> [DATASET EXCERPTS]:
▼
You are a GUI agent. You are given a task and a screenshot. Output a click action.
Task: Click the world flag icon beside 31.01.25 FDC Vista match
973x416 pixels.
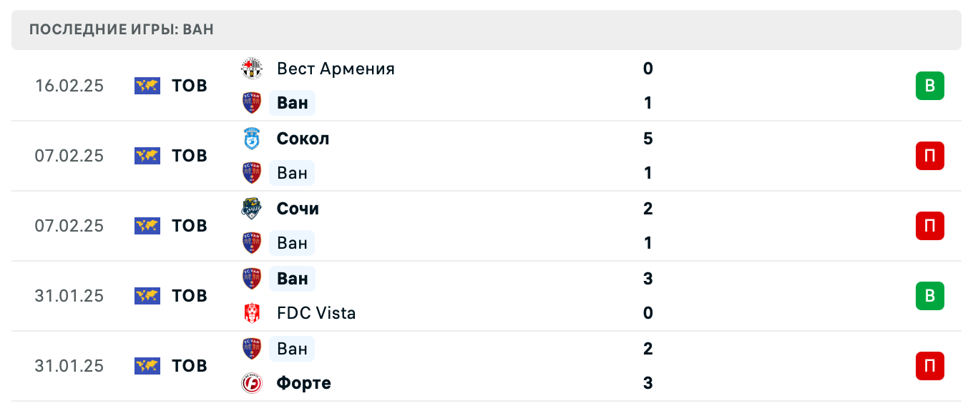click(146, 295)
▲
▼
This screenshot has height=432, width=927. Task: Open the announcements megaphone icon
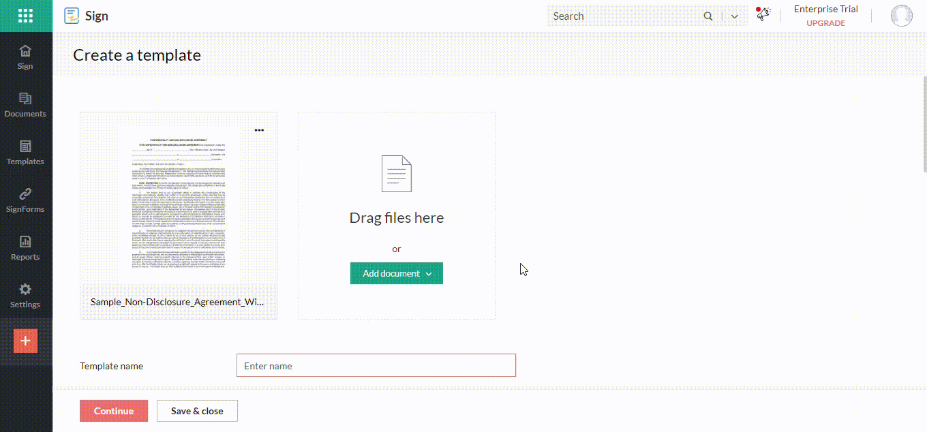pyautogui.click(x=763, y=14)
▲
▼
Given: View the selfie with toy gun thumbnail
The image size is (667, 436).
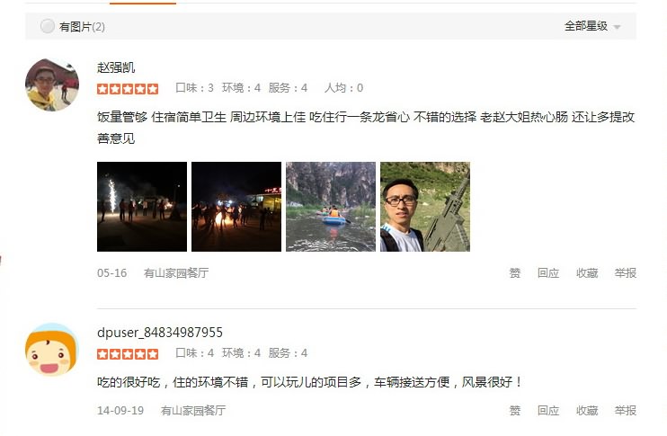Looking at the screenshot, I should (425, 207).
▲
Please set down the listing lines from the one containing "This screenshot has" through the one containing "pyautogui.click(x=763, y=14)", inclusive, copied word for word and leaving out the pictures.

This screenshot has height=432, width=927. Task: Open the announcements megaphone icon
pyautogui.click(x=763, y=14)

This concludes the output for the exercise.